Si l’on sait depuis longtemps qu’avoir un régime alimentaire sain est très important pour éviter les crises cardiaques, la science va aujourd’hui plus loin en nous fournissant le nombre de morts par maladies cardiovasculaires directement dues à une mauvaise alimentation ces dernières années. D'après les recherches parues dans le the European Journal of Epidemiology et disponibles sur le site de la Martin Luther University Halle-Wittenberg (MLU), près d'un tiers de ces décès pourrait être évité avec une nourriture plus saine.
L’équipe constituée de chercheurs d’universités du monde entier a étudié des données collectées par le programme de recherche international Global Burden of Disease Study (GBD) de 1990 à 2016. Ils ont ainsi pu analyser la prévalence de maladies cardiovasculaires telles que les crises cardiaques et les attaques dans 51 pays dits "Européens". Etaient également inclus quelques Etats du Moyen-Orient et de l’Asie centrale tels que l’Arménie, l’Azerbaïdjan, Israël, le Kazakhstan, le Kirghizstan, le Tadjikistan, la Turquie, le Turkménistan et l’Ouzbékistan.

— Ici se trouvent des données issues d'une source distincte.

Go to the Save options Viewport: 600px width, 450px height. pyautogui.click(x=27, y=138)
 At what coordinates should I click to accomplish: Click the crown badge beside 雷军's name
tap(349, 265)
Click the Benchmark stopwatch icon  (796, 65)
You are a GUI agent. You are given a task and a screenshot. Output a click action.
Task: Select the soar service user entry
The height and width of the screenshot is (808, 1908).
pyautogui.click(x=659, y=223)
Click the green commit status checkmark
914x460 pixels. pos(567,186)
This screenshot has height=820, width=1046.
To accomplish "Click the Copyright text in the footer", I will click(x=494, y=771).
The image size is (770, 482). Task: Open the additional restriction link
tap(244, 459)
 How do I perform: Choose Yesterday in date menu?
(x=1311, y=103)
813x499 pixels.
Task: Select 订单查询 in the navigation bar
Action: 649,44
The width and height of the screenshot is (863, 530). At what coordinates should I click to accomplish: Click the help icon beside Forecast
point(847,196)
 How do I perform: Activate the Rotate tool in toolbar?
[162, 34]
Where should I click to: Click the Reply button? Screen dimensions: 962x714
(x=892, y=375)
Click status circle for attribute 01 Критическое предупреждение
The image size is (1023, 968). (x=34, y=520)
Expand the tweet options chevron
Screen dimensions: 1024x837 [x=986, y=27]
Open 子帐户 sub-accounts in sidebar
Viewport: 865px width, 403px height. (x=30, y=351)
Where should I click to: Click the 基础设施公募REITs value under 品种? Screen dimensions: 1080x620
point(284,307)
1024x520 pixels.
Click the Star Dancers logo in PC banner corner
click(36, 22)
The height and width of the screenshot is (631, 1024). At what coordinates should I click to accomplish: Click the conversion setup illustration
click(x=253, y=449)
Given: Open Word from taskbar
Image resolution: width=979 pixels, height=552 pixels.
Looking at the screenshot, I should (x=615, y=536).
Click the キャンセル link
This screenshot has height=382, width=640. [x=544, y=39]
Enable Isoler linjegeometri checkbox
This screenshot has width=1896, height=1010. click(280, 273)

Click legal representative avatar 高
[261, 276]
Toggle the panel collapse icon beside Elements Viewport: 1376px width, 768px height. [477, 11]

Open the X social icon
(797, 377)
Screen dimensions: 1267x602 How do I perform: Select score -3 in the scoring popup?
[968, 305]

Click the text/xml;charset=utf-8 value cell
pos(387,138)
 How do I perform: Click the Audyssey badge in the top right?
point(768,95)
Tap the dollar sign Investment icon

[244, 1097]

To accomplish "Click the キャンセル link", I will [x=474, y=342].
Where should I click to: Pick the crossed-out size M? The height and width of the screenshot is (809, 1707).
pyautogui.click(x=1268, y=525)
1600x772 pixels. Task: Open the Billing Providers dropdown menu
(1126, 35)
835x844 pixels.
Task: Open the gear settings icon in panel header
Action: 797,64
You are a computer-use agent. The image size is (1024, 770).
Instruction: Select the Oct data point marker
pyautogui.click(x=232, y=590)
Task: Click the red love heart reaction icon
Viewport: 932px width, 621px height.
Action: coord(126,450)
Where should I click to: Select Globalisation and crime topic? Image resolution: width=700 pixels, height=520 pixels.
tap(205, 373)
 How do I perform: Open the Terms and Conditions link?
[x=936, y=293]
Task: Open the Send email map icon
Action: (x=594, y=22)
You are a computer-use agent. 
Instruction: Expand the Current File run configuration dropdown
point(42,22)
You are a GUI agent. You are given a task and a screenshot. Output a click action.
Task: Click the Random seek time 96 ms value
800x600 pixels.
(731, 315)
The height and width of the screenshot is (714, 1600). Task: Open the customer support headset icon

Selon la consommation de nourriture et d’autres facteurs de risque dans chaque pays (obésité, pression sanguine élevée, manque d’exercice physique et cigarette), les chercheurs ont calculé le pourcentage de morts par maladies cardiovasculaires attribuable à un régime alimentaire déséquilibré, soit un manque de consommation de graines et de légumes et une surconsommation de sel.
Les hommes plus affectés que les femmes
Résultats : sur les 4,3 millions de décès par maladies cardiovasculaires ayant eu lieu en Europe en 2016, 2,1 millions sont liés à la nourriture. Dans le détail, dans l’Union Européenne (900 000 morts par maladies cardiovasculaires dus à un régime déséquilibré), 160 000 décès (soit 46% des morts par maladies cardiovasculaires) étaient associés à une mauvaise alimentation en Allemagne, 97 000 (41%) en Italie, 75 000 (41%) au Royaume-Uni et 67 000 (40%) en France.
Par ailleurs, la plus forte proportion de morts liés à l’alimentation chez les moins de 70 ans a été observée en Asie Centrale (42,5%). "Une consommation de plus en plus importante de produits à base de farine blanche faible en fibres a conduit à une augmentation des maladies cardiovasculaires ces dernières années. En Albanie, en Azerbaïdjan et en Ouzbékistan, le nombre de cas a plus de doublé au cours de la période étudiée", explique le Dr Toni Meier de la MLU qui a dirigé l’étude.
Au cours de leurs travaux, les chercheurs ont également pu observer des différences significatives en termes d’âges et de sexe. Ainsi, les hommes ont tendance à être affectés à un plus jeune âge alors que les femmes sont touchées à partir de 50 ans. En 2016, parmi les 601 000 personnes de moins de 70 ans mortes d’une maladie cardiovasculaire provoquée par une mauvaise alimentation dans le monde, 420 000 étaient des hommes et 181 000 des femmes.
La consommation d'alcool n'a pas été prise en compte dans cette étude
"Nous devons avoir un régime alimentaire équilibré, autrement les maladies cardiométaboliques seront la cause d’encore plus de morts qui auraient pu être évitées dans le futur", s’alarme le Professeur Stefan Lorkowski de l’Université de Jena, co-auteur de l’étude. "Nos découvertes sont très importantes et devraient être inclues dans le développement de stratégies de prévention de santé publique", poursuit-il.
"Il faut toutefois préciser que le facteur bien connu de l’alcool n’a pas été pris en considération dans notre étude. Dans les pays avec une forte consommation d’alcool, le degré de morts par maladies cardiovasculaires liées au régime alimentaire pourrait être encore plus élevé", nuance la nutritionniste Gabriele Stangl de MLU.
En effet, l’incidence de l’alcool sur les maladies cardiovasculaires est connue depuis longtemps. "La consommation d’alcool peut être mise en relation avec l’incidence des principales maladies cardiovasculaires : infarctus du myocarde, accident vasculaire cérébral, myocardiopathie, troubles du rythme cardiaque et artérite des membres inférieurs, à travers l’analyse d’études prospectives (de suivi), préférables aux études cas-témoins", est-il ainsi écrit sur le site de l’Inserm.
Selon une étude parue en janvier 2017 dans le Journal of the American College of Cardiology, boire de l’alcool quotidiennement multiplie par 1,4 le risque de crise cardiaque, par 2 le risque de fibrillation auriculaire, et par 2,3 celui d’insuffisance cardiaque, soit des augmentations similaires à celles engendrées par le diabète ou l’obésité.